3. 临时居住（Corporate housing）：有些公司对外地/外国员工提供14-30天不等的临时居住，通常为酒店式公寓。名义价值$250+/天。也就是$3,500 ~ $7,500的价值。利用这个时间段去找公寓就不会显得手忙脚乱，同时也可以剩下一笔小钱。湾区一居室的公寓基本上都要$3,000/月，和别人合租的话可以降低到$1,500~$2,000/月。当然住私人、远一些或者条件比较差的（比如车库）可以再降低到$1,000/月。 福利 1. 401K 公司匹配（Employer match）401K是美国的退休计划（养老金），主要由个人出资（每年有上限），可以用来投资基金，实现财富增长，并提供一部分税收优惠。公司会匹配员工的投资，通常为30%～50%（50%是上限）。

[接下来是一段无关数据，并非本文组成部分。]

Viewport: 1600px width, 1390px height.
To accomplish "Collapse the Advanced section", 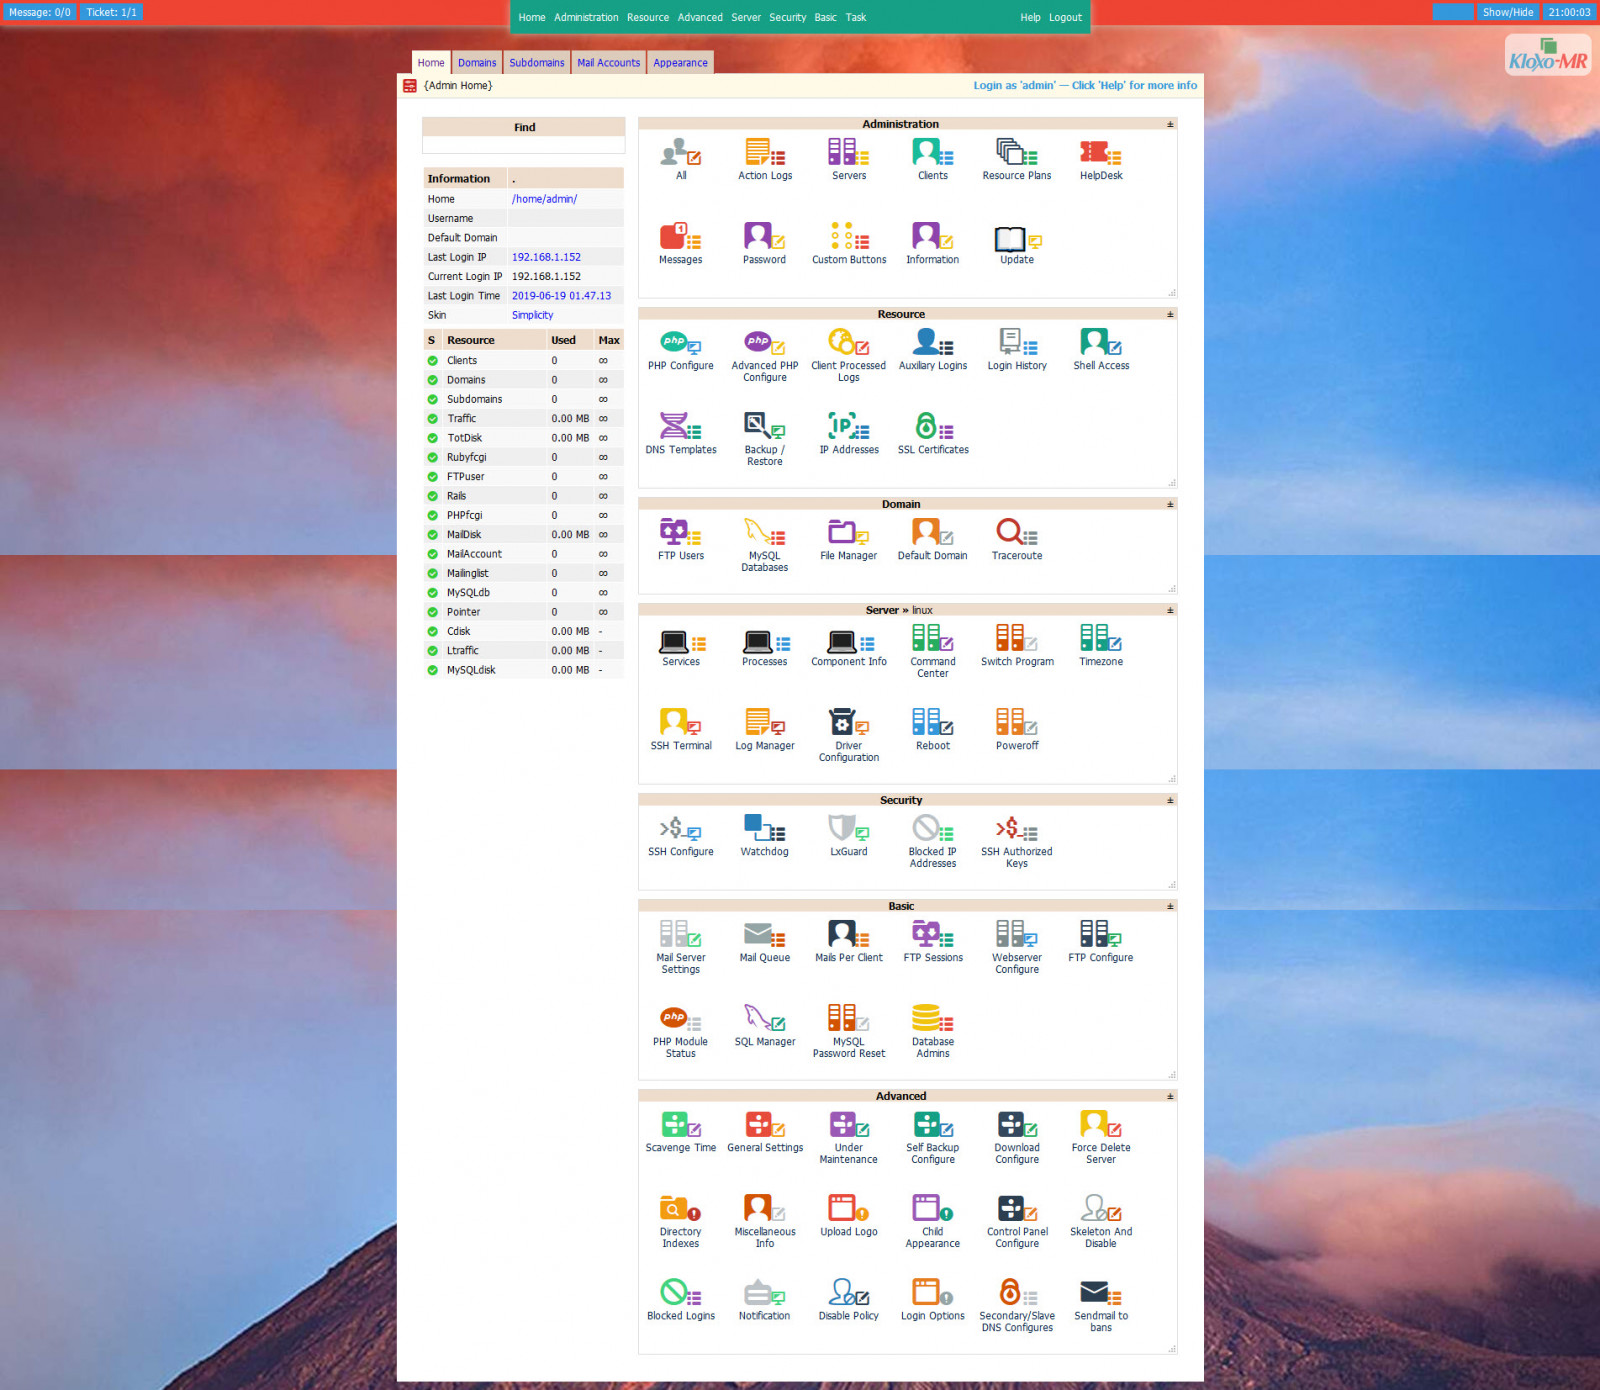I will (1170, 1096).
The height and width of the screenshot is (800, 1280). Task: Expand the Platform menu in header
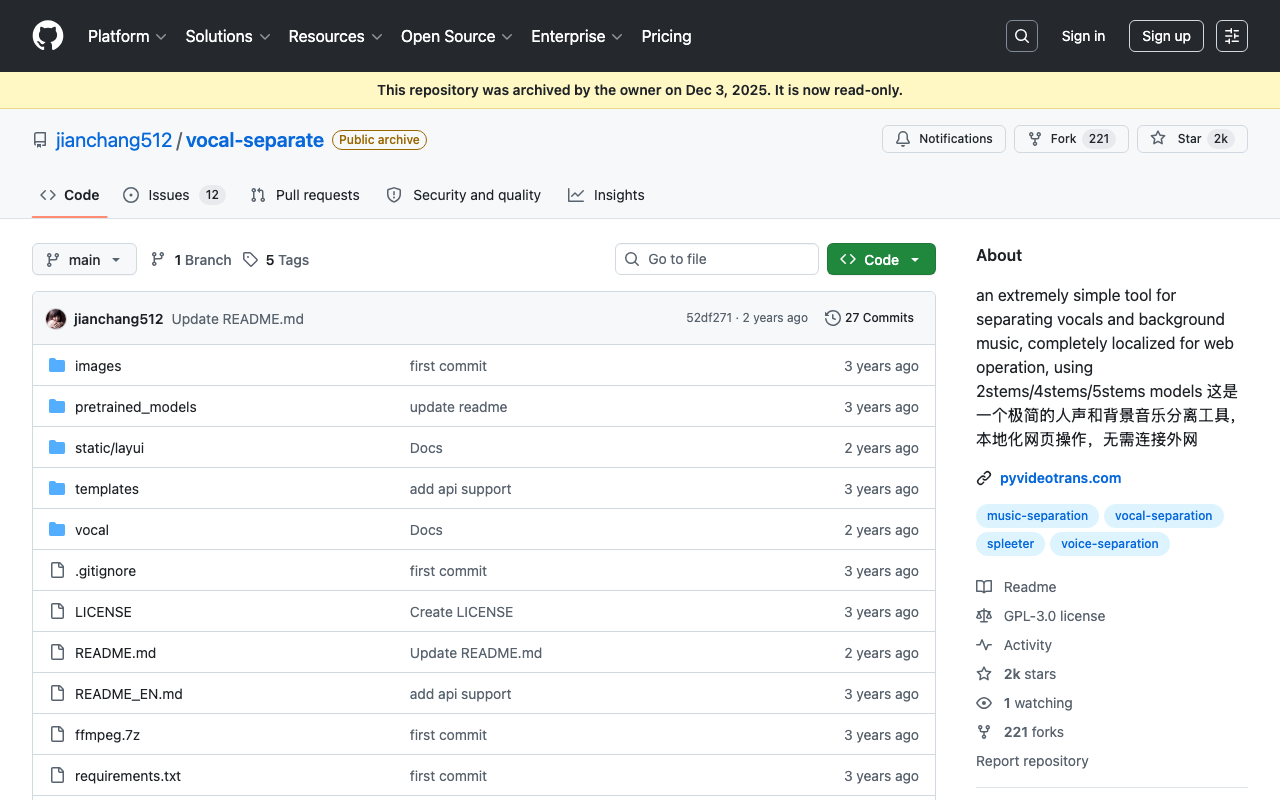pyautogui.click(x=127, y=36)

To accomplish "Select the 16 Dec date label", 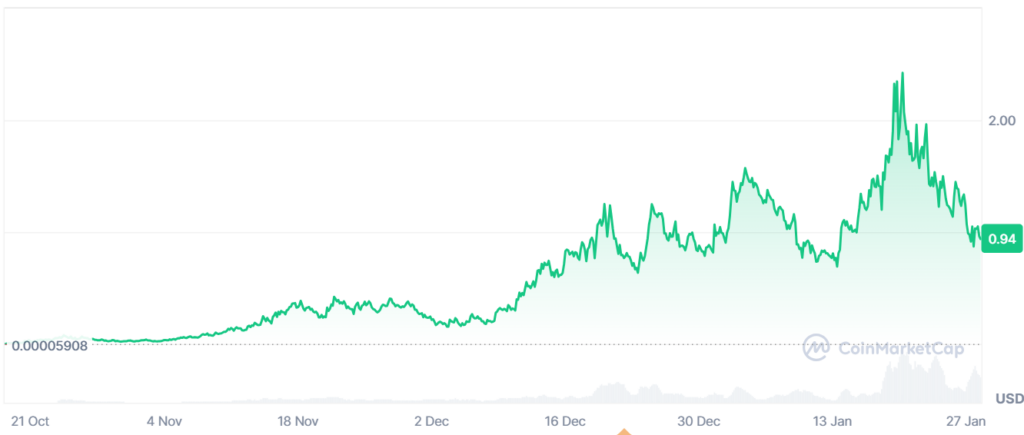I will pyautogui.click(x=567, y=421).
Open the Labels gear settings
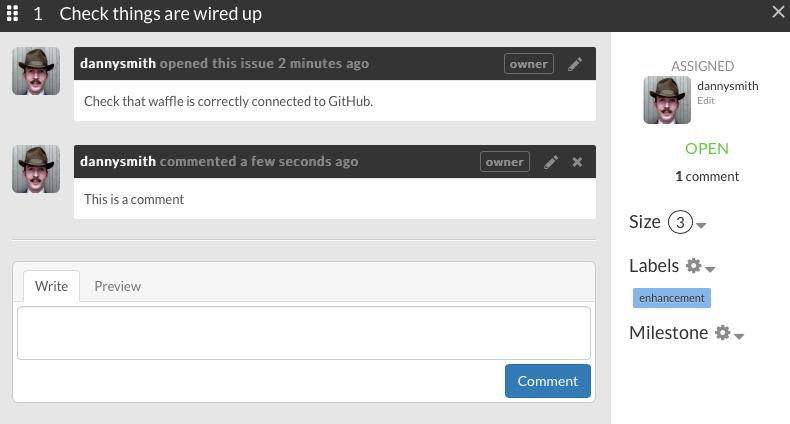 (694, 266)
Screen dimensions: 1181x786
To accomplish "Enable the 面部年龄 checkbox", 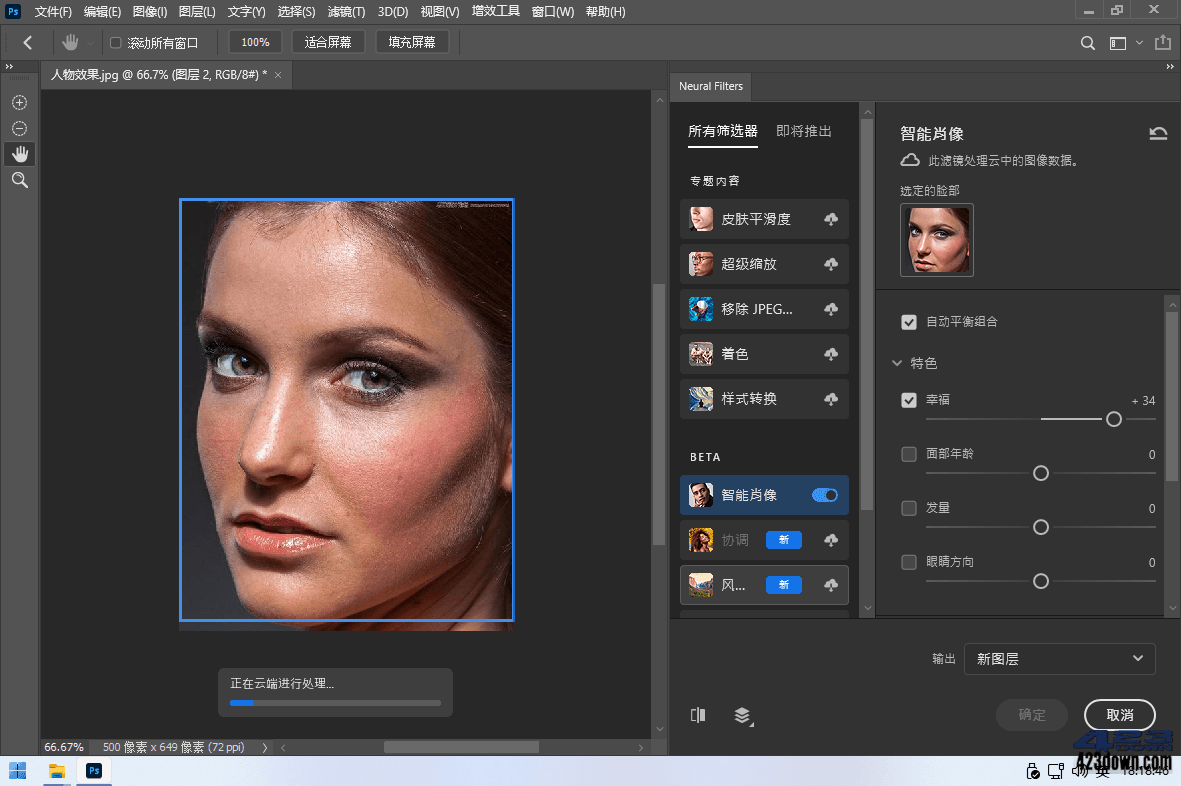I will point(909,454).
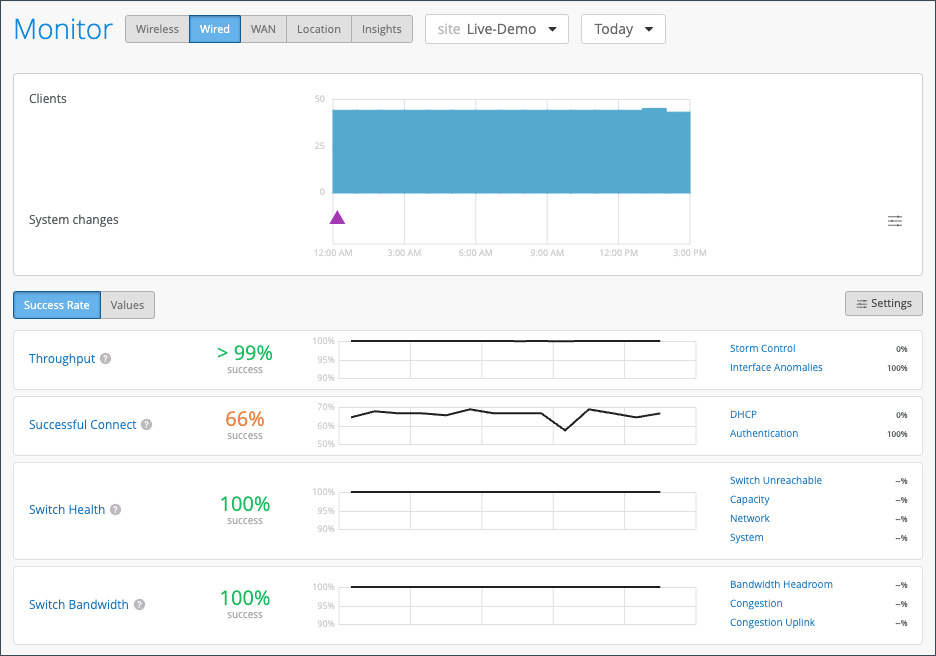Toggle the Success Rate view
Viewport: 936px width, 656px height.
[57, 305]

目前401K每年上限为$19,500，公司最多匹配$9,750。如果你不存放401K，这笔钱就没有了。 2. 免费午餐：天下哪有免费午餐？湾区软件公司就有。 不仅午餐免费，早餐，晚餐，饮料，水果，零食等统统免费。有些甚至连周末也有。每顿饭的名义价值大概在$15~$20左右。如果三餐都在公司吃：$17.5*20*3 = $1,050/月。如果你自己不喜欢做饭，也不想出去下馆子，在公司吃饭可以省下不少钱。 3. 医疗保险：之前视频中没有提到，美国医疗特别贵，所以保险也很贵，一年也要好几千块美元。 4. 交通补贴：免费的班车，公共交通补贴，打车补贴等。 Part 2. 大厂横向比较 选取了Facebook, Microsoft, Apple, Google 和 Amazon等传统大厂来比较，也有收入比它们高的。这里只比较了base + bonus + stock。所有数据全部来自于 levels.fyi 网站。 首先每家公司对级别的要求/定义不太相同，我们先看一张天梯图： Entry level: Apple ICT2/ICT3, Amazon: L4, Google L3, Facebook E3, Microsoft 59,60 Intermediate level: Apple ICT3, Amazon: L5, Google L4, Facebook E4, Microsoft 61,62 Senior level: Apple ICT4, Amazon L6, Google L5, Facebook E5, Microsoft 63,64 从这张图就可以明显的看到，绿色部分的base salary增加的不多，主要是蓝色的stock部分随着级别呈指数增长。同时我也给出了近5年该公司的股票走势。长期持有增长型公司的股票收入相当可观。 微软相对前面两家来说package就要低一些，主要是stock比较少。 亚麻和苹果作为两家完全不同类型的公司没想到在薪资方面倒是出奇的统一。 Part 3. 税务问题 最后我们来简单聊一下税务问题。首先是免费声明：花花无法为你提供任何税务方面的服务和建议，下面的所有内容仅供参考，不能作为你报税依据。 我们假设一年的总收入为$200,000，单身，位于加州。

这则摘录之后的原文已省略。